Text provided ▸
+---+
Studio album by Suzy Bogguss
- Released: October 6, 1992
- Studio: Emerald Sound Studios, Sound Stage Studios and Masterfonics (Nashville, Tennessee); The Complex and Soundworks West (Los Angeles, California);
- Genre: Country (New Traditionalist)
- Length: 38:01
- Label: Liberty
- Producer: Suzy Bogguss; Jimmy Bowen;

Suzy Bogguss chronology
| Aces (1991) | Voices in the Wind (1992) | Something Up My Sleeve (1993) |

= Voices in the Wind (album) =

Voices in the Wind is the fourth studio album by American country music singer Suzy Bogguss. It was released on October 6, 1992, via Liberty Records. It earned her a second straight gold record and her highest-charting single ever, the No. 2 cover of John Hiatt's "Drive South."

"Letting Go," a single from Aces which was co-written by Bogguss's husband Doug Crider, peaked at No. 6 on the Billboard Hot Country Songs chart not long before the release of Voices in the Wind. In an effort to capitalize on the single's success, it was included on the later album as well.

Professional ratings
Review scores
| Source | Rating |
| Allmusic | Star |
| Entertainment Weekly | B− |

==Track listing==

| No. | Title | Writer(s) | Length |
|---|---|---|---|
| 1. | "Heartache" | Lowell George, Ivan Ulz | 3:10 |
| 2. | "Drive South" | John Hiatt | 3:05 |
| 3. | "Don't Wanna" | Cheryl Wheeler | 3:26 |
| 4. | "How Come You Go to Her" | Suzy Bogguss, Michael Garvin, Anthony L. Smith | 3:17 |
| 5. | "Other Side of the Hill" | Chuck Pyle | 3:21 |
| 6. | "In the Day" | Bogguss, Doug Crider | 3:37 |
| 7. | "Love Goes Without Saying" | Crider, Tony Haselden | 3:12 |
| 8. | "Eat at Joe's" | Matraca Berg, Gary Harrison | 3:36 |
| 9. | "Lovin' a Hurricane" | Hiatt | 2:52 |
| 10. | "Letting Go" | Crider, Matt Rollings | 4:29 |
| 11. | "Cold Day in July" | Richard Leigh | 3:30 |

== Personnel ==

Musicians
- Suzy Bogguss – vocals
- Matt Rollings – acoustic piano
- Johnny Neel – keyboards (4, 6, 7)
+---+
Stated problem ▸
According to the article on the album Voices in the Wind, what peak position did "Letting Go" reach on the Billboard Hot Country Songs chart?

Supplied information ▸
+---+
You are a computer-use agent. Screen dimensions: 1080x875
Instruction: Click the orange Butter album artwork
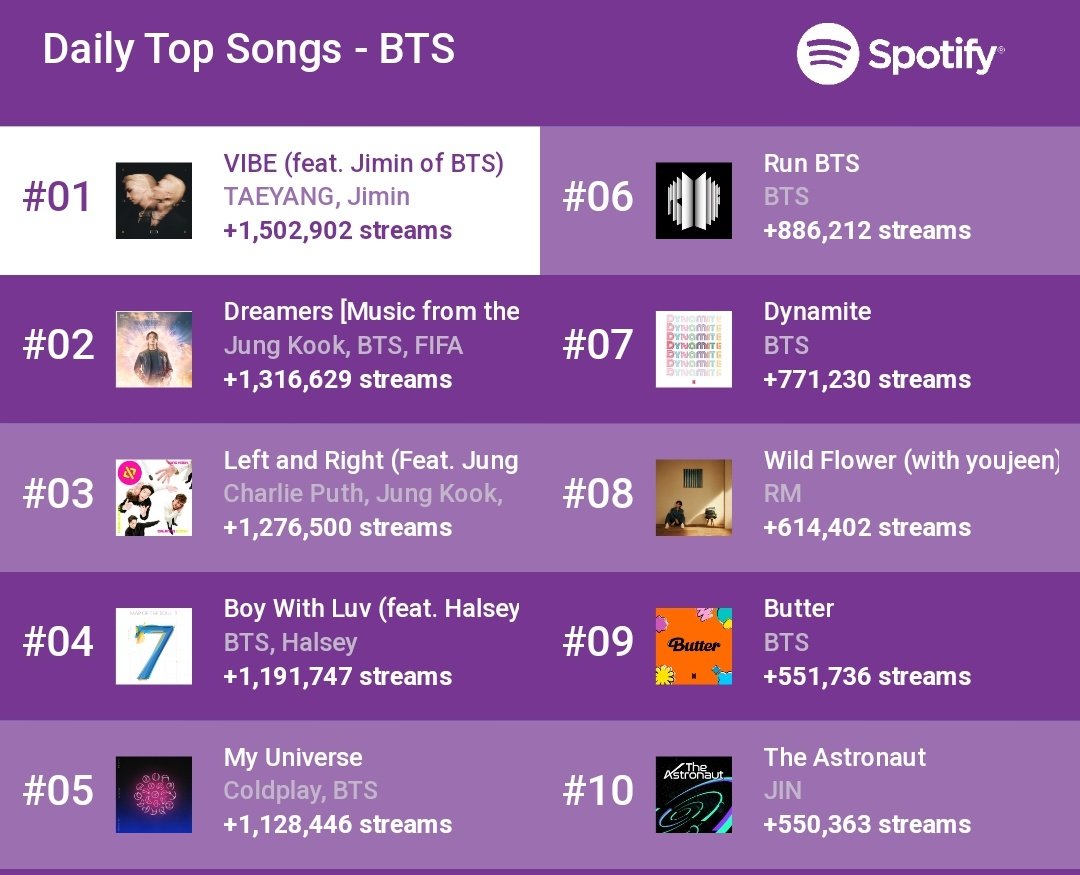coord(694,646)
+---+
Correct answer ▸
No. 6